EXCERPT ::

○ ○ ○ ○ ○ ○ ○

When the National Urban Coalition was founded nearly 15 years ago, many of the country's urban residents had expressed their frustration and anger through rioting. Yesterday many of the guiding lights behind the coalition were saying that the hardship and resentments caused by the current recession have renewed the possibility of violence.

"There's no doubt in my mind the cities are in a worse state than in 1967," said M. Carl Holman, the coalition's president. "I have a feeling we are facing an explosive situation," said the Rev. Theodore Hesburgh, president of the University of Notre Dame. "There's no way it can't be, with 50 percent unemployment among minority youth. I don't want to make self-fulfilling prophecies, but if kids aren't working, they will be on the streets."

○ ○ ○ ○ ○ ○ ○

STUDY MATERIAL ::
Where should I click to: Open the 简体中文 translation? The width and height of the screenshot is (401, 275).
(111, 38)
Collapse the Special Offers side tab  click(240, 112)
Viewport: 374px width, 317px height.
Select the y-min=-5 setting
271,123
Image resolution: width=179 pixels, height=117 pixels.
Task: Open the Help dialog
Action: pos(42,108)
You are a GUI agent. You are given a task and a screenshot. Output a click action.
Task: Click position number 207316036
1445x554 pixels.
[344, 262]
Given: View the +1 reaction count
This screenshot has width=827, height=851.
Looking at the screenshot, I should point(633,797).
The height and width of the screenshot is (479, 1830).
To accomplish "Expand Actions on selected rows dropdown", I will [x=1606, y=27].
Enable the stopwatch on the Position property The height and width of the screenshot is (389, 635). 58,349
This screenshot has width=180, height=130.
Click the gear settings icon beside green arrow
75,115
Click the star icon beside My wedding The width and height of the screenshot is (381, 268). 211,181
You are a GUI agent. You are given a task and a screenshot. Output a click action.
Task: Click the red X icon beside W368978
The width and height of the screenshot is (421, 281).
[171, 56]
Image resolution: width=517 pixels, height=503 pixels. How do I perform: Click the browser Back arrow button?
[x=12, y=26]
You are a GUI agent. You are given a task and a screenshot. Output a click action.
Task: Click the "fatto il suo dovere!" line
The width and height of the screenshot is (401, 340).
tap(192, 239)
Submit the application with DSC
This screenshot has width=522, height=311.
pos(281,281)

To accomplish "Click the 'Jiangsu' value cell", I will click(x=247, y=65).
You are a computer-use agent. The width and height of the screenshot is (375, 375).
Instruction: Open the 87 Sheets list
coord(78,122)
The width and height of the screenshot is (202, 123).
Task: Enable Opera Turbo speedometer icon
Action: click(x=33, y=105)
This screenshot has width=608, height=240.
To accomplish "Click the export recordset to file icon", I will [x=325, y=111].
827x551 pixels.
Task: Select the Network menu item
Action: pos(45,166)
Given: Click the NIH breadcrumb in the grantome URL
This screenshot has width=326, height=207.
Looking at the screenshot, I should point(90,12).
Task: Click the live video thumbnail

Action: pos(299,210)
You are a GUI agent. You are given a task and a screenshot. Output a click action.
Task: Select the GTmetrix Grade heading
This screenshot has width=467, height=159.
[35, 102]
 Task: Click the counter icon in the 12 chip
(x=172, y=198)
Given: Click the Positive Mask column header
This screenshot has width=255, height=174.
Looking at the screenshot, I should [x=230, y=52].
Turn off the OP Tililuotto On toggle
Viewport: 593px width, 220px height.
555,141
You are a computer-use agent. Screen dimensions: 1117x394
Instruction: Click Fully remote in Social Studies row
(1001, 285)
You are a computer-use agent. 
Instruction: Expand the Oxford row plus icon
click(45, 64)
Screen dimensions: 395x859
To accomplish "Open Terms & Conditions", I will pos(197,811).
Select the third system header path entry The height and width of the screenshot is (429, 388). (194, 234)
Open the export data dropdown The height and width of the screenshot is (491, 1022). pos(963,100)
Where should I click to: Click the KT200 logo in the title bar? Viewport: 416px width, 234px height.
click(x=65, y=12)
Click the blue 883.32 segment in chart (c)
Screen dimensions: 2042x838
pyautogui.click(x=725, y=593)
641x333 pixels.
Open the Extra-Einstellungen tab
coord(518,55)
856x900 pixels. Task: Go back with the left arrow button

○ ○ ○ ○ ○ ○ ○

TASK INSTRUCTIONS ::
[1] Rewrite the National Urban Coalition article starting with "When the National" and going on through "possibility of violence.", switching "rioting" to "unrest".
[2] In the National Urban Coalition article, what unemployment rate among minority youth does Theodore Hesburgh cite?
[3] Pick up the National Urban Coalition article after its final sentence and write what comes next.
The entries come from a separate source.

SET OF ANSWERS ::
[1]
When the National Urban Coalition was founded nearly 15 years ago, many of the country's urban residents had expressed their frustration and anger through unrest. Yesterday many of the guiding lights behind the coalition were saying that the hardship and resentments caused by the current recession have renewed the possibility of violence.

[2] 50 percent

[3]
The coalition members and their honorees at the annual "Salute to the Cities" dinner at the Washington Hilton last night spent a somber day assessing the impact of the economy and federal policies on the cities and expressing nervousness about discussing the possibilities of riots during the summer. "It starts young people thinking maybe this is the only way to do it," said William Donald Schaefer, the mayor of Baltimore. "What makes me unhappy about it is that it says this country only cares about these people . . . if they are going to be destructive," said Holman.

After loud complaints about the length of last year's dinner, which lasted until midnight, the coalition reorganized the program, giving 18 awards before the filet mignon meal. The experiment went smoothly though the baskets of bread and the raw vegetable platters were demolished during the 1 1/2-hour ceremony.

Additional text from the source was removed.